Wednesday, August 17, 2022

Frederick Buechner, RIP

Frederick Buechner died on Monday at age 96. His books are a favorite of my pastor, often quoted. I've read, and profited from, and enjoyed, his work, too.

Prufrock quotes from an account about how Beuchner became a Christian:
.... Buechner had been baptized in his grandmother’s church as a boy and had hardly set foot in a church after that, but he began to worship at Madison Avenue Presbyterian Church. One Sunday George Buttrick, the renowned minister of the church, preached a sermon in which he compared the recent coronation of Queen Elizabeth to Jesus’ refusal of a crown from Satan. Buttrick noted that Jesus is a king nonetheless because he is “crowned in the heart of the people who believe in him” and that coronation takes place “among confession, and tears, and great laughter.”
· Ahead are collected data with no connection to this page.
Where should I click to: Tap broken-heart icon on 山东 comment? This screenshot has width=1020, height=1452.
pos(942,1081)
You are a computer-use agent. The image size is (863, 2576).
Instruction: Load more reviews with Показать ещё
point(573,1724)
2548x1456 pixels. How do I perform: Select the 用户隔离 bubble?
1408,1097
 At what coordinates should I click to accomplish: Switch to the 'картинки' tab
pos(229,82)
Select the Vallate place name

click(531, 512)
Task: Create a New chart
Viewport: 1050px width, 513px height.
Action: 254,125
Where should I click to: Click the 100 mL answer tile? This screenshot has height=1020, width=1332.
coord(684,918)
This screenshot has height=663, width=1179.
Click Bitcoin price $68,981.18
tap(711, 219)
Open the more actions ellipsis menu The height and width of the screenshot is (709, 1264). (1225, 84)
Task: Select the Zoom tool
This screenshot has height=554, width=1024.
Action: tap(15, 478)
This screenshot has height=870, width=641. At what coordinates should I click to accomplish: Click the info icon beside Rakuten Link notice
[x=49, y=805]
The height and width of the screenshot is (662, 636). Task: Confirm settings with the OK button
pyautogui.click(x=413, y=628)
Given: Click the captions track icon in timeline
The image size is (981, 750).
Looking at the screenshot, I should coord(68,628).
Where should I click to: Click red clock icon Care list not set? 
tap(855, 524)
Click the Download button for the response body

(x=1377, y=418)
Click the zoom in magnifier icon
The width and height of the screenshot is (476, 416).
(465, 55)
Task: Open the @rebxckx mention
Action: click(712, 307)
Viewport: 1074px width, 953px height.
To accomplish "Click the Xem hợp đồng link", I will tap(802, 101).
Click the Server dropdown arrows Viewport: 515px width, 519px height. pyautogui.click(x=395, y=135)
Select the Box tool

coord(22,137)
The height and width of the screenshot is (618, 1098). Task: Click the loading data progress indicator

Buechner recalled, “At the phrase great laughter, for reasons that I have never satisfactorily understood, the great Wall of China crumbled and Atlantis rose up out of the sea. Tears leapt from my eyes as though I had been struck across the face.... It was not so much that a door opened as that I suddenly found that a door had been open all along, which I had only just then stumbled upon.” ....
About Buechner at RNS:
While Buechner was ordained in a progressive mainline Protestant denomination, his fans also included Catholics and conservative evangelicals.

Russell Moore, the former head of the Southern Baptist Convention’s Ethics & Religious Liberty Commission who recently was named editor in chief of Christianity Today, credited Buechner’s writing with making him a better evangelical in a 2017 commentary for the magazine.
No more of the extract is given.